Anonymous Monk has asked for the wisdom of the Perl Monks concerning the following question:

A web application that I'm working on provides a "private" record type that does not show up unless a URL specific to that record is entered. I would like to provide an interface to be able to access these "private" records by entering a key. The custom URLs just take advantage of the primary key on the table as security is not a concern. However, I would like to use something more obscure for the other entry. I would use Digest::MD5, but I want a hash that is only 5 or 6 characters long. Cryptographic security isn't an issue here; I just don't want people to see that they can just try different, small integers in order to guess at records.
That looks like a lot for what seems like a simple question: is there a hash that will produce 5 or 6 character output?

Replies are listed 'Best First'.
Re: Short hash algorithm
by traveler (Parson) on Nov 18, 2004 at 00:08 UTC
    There are hashes that will hash into any number of "buckets". Since you do not care about security or "accuracy", what I have done in the past is just to use the first or last characters of the MD5 hash. It has always been random enough for me. There is a danger of collision, but that is true of a smaller hash function, too.

    It looks as though you need about 32 bits of hash (5 or 6 bits/char depending on char set and 5 or 6 chars).
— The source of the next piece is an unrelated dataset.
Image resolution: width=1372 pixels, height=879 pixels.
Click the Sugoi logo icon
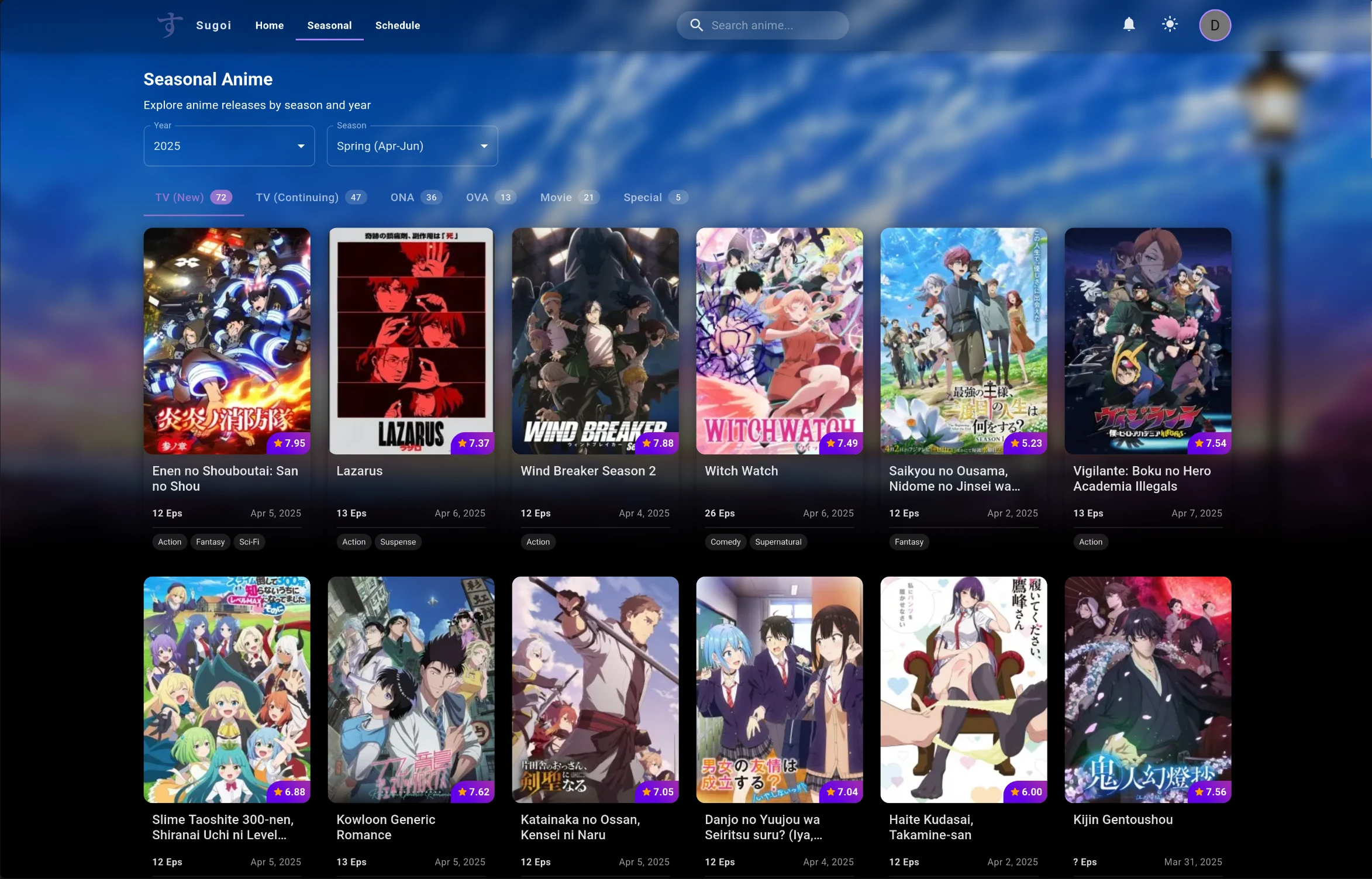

How about Digest::Adler32 or CRC32?

    --traveler

Re: Short hash algorithm
by kvale (Monsignor) on Nov 18, 2004 at 00:18 UTC
    If you are not worried about security or collision frequency, you could use a mod:
    my $short = $digest % ($largest_int_wanted + 1);
    Alternately, you could use the 5-6 least significant characters of the digest.

    -Mark

      Taking the modulus doesn't prevent people from guessing the next and/or previous key, as it will likely still be n+1 or n-1, if the modulus is large enough. But based on the modulus idea, one could use the linear method used by random number generators - take a large prime number, multiply the record number by it, and then take the modulus - this should give a fairly good distribution, but I'd still look at what Knuth (or some other book) says about the algorithm. I think it's called Linear Random Number Generator, but it might be called something else.

Re: Short hash algorithm
by bart (Canon) on Nov 18, 2004 at 19:43 UTC
    Use bitreverse (see Bit::Vector, Reverse() for example), or another similar bitswapping mechanism, that way you can map any integer to another integer, in a unique way, reversible way. Most users won't have a clue to what's happening.

    Another idea is to just pick a random number, check it for uniqueness, and store it in a database table for reverse lookup.

Re: Short hash algorithm
by Random_Walk (Prior) on Nov 18, 2004 at 12:06 UTC

    You could use your index as a seed then call rand with some appropriate value

    perl -e 'for (1..10) {srand($_); print int rand (100000), $/}' # output 51385 2770 54159 5545 56930 8319 59704 11090 62475 13864

    Cheers,
    R.

Re: Short hash algorithm
by TedPride (Priest) on Nov 18, 2004 at 09:21 UTC
    Use MD5 and take the last x number of characters rather than the whole thing.

    EDIT: As BrowserUk pointed out in a PM to me, this was already said in the first post to the thread. My bad.